The Neil Woodford-backed doorstep lender Provident Financial has today said its "recovery plan is on track", as it attempts to make up lost ground after a torrid 2017.

In a trading update this morning, the business said 2018 has started with "positive momentum" and its process to recruit a new chairman after the death of Manjit Wolstenholme was "well underway".

The firm's shares soared almost seven per cent on the open, as investors seemed encouraged by the company's update.

Read more: Provident Financial share price soars as it confirms £123m loss and rights issue

"We are making good progress in strengthening the group's governance framework, improving the relationship with our regulators and implementing the changes necessary to our culture to place the customer firmly at the heart of our strategy," said chief executive Malcolm Le May.

"This will provide the basis for delivering attractive and sustainable returns to shareholders."

Provi's Vanquis Bank, which serves customers who have been refused credit elsewhere, "delivered profits ahead of plan in the first quarter as a result of robust margins and operational leverage", the company said.

Meanwhile the home credit business "delivered a good collections performance during the critical first quarter trading period".
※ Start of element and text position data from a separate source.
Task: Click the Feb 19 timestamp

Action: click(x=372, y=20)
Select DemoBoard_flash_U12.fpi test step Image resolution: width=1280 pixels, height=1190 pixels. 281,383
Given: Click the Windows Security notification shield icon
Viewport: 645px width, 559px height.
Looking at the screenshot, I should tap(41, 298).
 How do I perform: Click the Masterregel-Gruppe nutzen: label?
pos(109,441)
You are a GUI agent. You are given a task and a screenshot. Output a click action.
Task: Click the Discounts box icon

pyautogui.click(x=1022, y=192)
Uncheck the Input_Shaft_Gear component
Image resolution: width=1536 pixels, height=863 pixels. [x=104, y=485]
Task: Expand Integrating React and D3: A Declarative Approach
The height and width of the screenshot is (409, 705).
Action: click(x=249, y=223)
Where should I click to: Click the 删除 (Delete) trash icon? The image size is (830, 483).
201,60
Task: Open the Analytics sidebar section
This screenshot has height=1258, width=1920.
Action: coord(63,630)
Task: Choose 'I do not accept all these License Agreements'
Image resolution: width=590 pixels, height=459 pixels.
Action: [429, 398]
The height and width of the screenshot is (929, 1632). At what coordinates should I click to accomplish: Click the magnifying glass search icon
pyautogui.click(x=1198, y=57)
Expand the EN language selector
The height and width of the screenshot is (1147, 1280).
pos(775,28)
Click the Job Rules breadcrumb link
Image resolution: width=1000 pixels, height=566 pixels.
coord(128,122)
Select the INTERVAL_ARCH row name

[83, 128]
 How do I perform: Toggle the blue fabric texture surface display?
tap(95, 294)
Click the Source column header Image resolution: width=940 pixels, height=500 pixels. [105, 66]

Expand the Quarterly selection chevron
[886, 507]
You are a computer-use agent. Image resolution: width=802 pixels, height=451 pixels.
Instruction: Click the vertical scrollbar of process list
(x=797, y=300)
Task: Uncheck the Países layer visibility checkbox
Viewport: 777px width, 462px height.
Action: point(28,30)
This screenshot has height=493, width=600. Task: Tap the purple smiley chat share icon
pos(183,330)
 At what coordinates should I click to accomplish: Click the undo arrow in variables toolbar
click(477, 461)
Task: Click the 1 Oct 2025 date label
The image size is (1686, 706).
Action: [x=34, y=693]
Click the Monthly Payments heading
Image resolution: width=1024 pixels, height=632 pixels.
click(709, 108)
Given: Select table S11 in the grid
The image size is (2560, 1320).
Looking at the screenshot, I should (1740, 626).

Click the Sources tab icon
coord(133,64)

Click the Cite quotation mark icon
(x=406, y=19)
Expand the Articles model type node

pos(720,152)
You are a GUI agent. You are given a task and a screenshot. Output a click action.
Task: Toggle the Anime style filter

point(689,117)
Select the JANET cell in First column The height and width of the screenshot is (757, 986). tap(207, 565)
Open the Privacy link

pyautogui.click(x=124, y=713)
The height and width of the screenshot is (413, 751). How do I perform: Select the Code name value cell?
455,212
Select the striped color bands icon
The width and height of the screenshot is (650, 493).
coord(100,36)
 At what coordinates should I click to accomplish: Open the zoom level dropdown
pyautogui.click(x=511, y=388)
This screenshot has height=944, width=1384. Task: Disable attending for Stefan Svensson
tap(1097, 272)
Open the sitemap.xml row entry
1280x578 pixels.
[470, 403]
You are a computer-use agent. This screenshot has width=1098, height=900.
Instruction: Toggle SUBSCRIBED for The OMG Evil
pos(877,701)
Read more: Provident Financial share surge makes it "a proper short again" as hedge funds sense a fresh opportunity

Provi's car finance branch, Moneybarn, delivered "strong new business volumes" in the first quarter. Though impairment, or the likelihood that the full loan will not be repaid, has "continued to track modestly above expectations", Provi said there were indications that delinquency (or late payment) trends are now improving.

Last month, the lender completed a £331m rights issue which has helped to boost the amount of cash Provi holds to protect it in case of a financial crisis.

Yet the firm is not entirely out of the woods yet, as major investor Aberdeen Standard is suing the business over an investigation into Vanquis.

Meanwhile activist investor Elliott has quietly been building up a stake in Provi, which is around 49 per cent owned by retail giants Woodford and Invesco.